Treatment mirrors the approach taken with other forms of acquired brain injury: supportive intensive care, cognitive rehabilitation, and neuropsychological monitoring. A 2024 multicenter cohort study of Andes virus survivors in Chile found that 61.9% reported incomplete recovery at three to six months post-onset, with clustering of both physical and neuropsychological symptoms across patient groups regardless of whether they required extracorporeal membrane oxygenation.

Responding to the 2026 cruise ship outbreak, Admiral Brian Christine, the Department of Health and Human Services’ assistant secretary for health, told reporters, “Let me be crystal clear: the risk of hantavirus to the general public remains very, very low. The Andes variant of this virus does not spread easily.” While the virus can be spread from person-to-person, Andes virus spreads primarily through contact with the urine, saliva, or droppings of infected rodents. Unfortunately, there is currently no approved vaccine for hantavirus pulmonary syndrome in the United States.

GLP-1 Drugs Surprising Neuroprotective Qualities

Diagram of GLP-1 (7-36) amide peptide showing amino acid sequence, side chains, chemical formulas, and α-helix structure

The weight-loss drug semaglutide, sold under the names Ozempic and Wegovy, may do far more than shrink waistlines. Research suggests it could also shield the brain after traumatic injury.

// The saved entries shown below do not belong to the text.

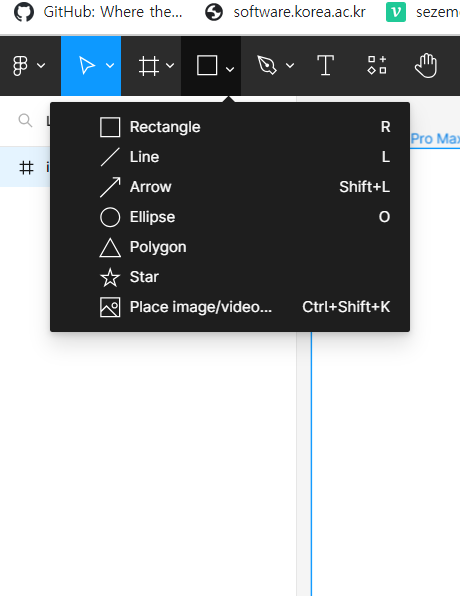This screenshot has width=460, height=596.
Task: Select the Frame tool icon
Action: [x=148, y=66]
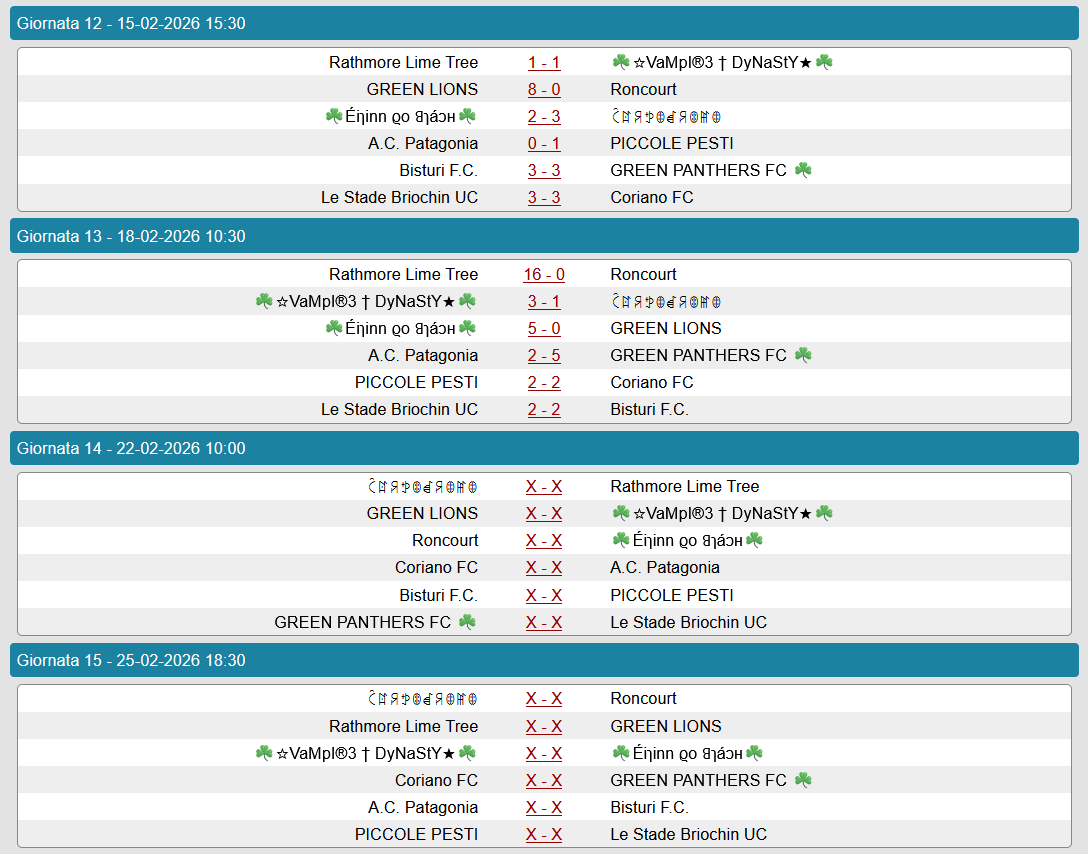Click the shamrock icon after GREEN PANTHERS FC in Giornata 15
This screenshot has height=854, width=1088.
[x=803, y=780]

A 2026 study published in Neural Regeneration Research by scientists at Beijing Tiantan Hospital, and available in the PubMed database, found that semaglutide reduced brain swelling, preserved the blood-brain barrier, and blocked dangerous inflammatory cascades in mice with traumatic brain injuries. “Our findings reveal the dual anti-inflammatory and neuroprotective roles of semaglutide, providing important preclinical evidence for its clinical application in the acute phase of traumatic brain injury,” the researchers wrote.

The possibilities are enormous. Last year, a University of Wisconsin–Madison retrospective study of more than two million stroke patients found that those taking semaglutide had a mortality rate of just 5.26%, compared with 21.61% for non-users.

While human clinical trials for TBI are still needed, scientists say GLP-1 drugs represent the most promising new avenue for brain injury treatment in decades.

Developing the “Dancing Molecule”

Northwestern University scientists have developed an injectable nanomaterial, dubbed “dancing molecules”, that cross the blood-brain barrier and shield brain tissue from post-stroke damage. Published January 2026 in Neurotherapeutics, the therapy uses tiny, constantly moving molecular assemblies, known as supramolecular therapeutic peptides (STPs), delivered intravenously that self-organize into nanofibers inside injured brain tissue. In mice, a single IV dose given after blood flow was restored significantly reduced inflammation, tissue death, and harmful immune response with no observed toxicity.

In July 2025, Amphix Bio, the company behind the treatment, posted on LinkedIn: “We are thrilled to announce the FDA has granted an Orphan Drug Designation to AMFX-200, our lead candidate based on the Supramolecular Therapeutic Peptide (STP) platform, for the treatment of acute spinal cord injury. This will accelerate our efforts to bring this novel neuro-regenerative therapeutic to the clinic.”*

* I cannot find any record of human trials of this stroke treatment, as of yet. Additionally, key limitations remain, as results are preclinical only, dosing must be precise to prevent blood clotting, and long-term human safety is unproven.